Criado durante a pandemia de Covid-19, o projeto se estrutura como uma jornada ritualística.
“Eu escrevo em voz alta. Tenho essa ânsia por vociferar as palavras”, afirma a artista. “Minha vontade sempre foi transformar poesia em música – valorizar a oralidade, o ritmo, o grito.”
A sonoridade combina beats industriais, repetições hipnóticas e versos que transitam entre confissão e enfrentamento: “A principal intenção é essa”, diz Stella. “Dançar no desconforto, beijar o inóspito, cantar com o silêncio.”
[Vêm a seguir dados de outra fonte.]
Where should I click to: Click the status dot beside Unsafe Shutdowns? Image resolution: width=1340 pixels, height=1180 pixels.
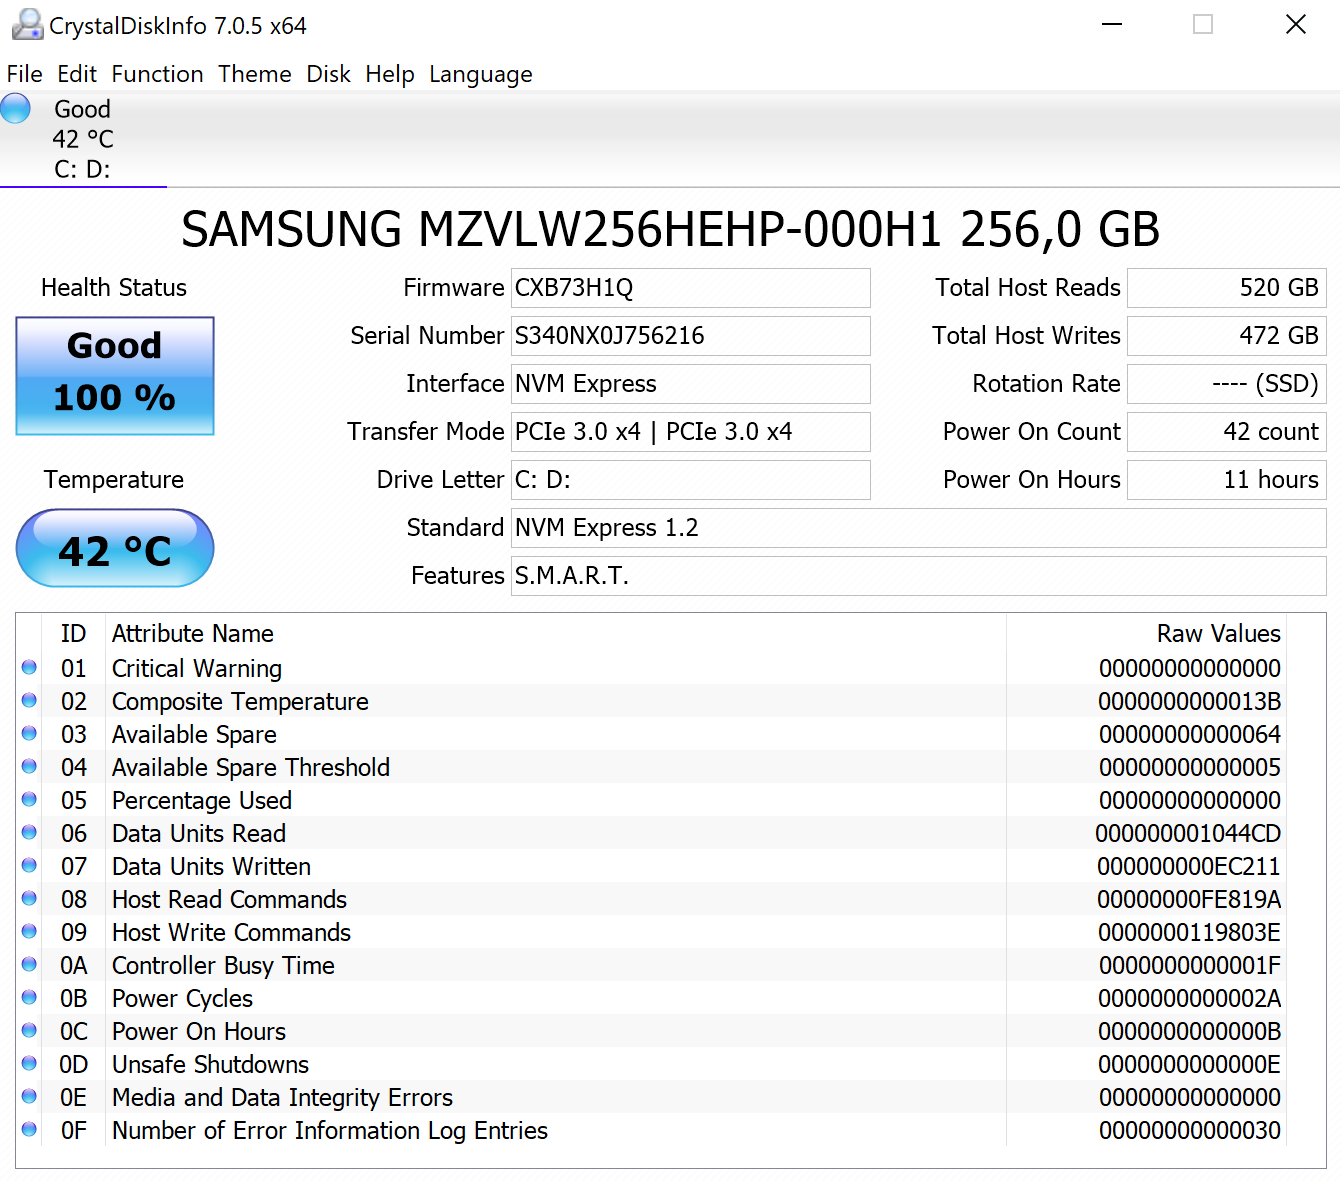point(29,1064)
O trabalho ganha visuais dirigidos por Sarah Ahab, com estreia marcada para 25 de novembro no YouTube.
Gravado em uma única diária, o vídeo mistura VHS, iPhone e câmera 3D Kinect para captar o corpo em movimento espontâneo. “Não era sobre roteirizar o movimento, mas registrar o corpo quando ele não sabe que está em câmera”, explica Stella.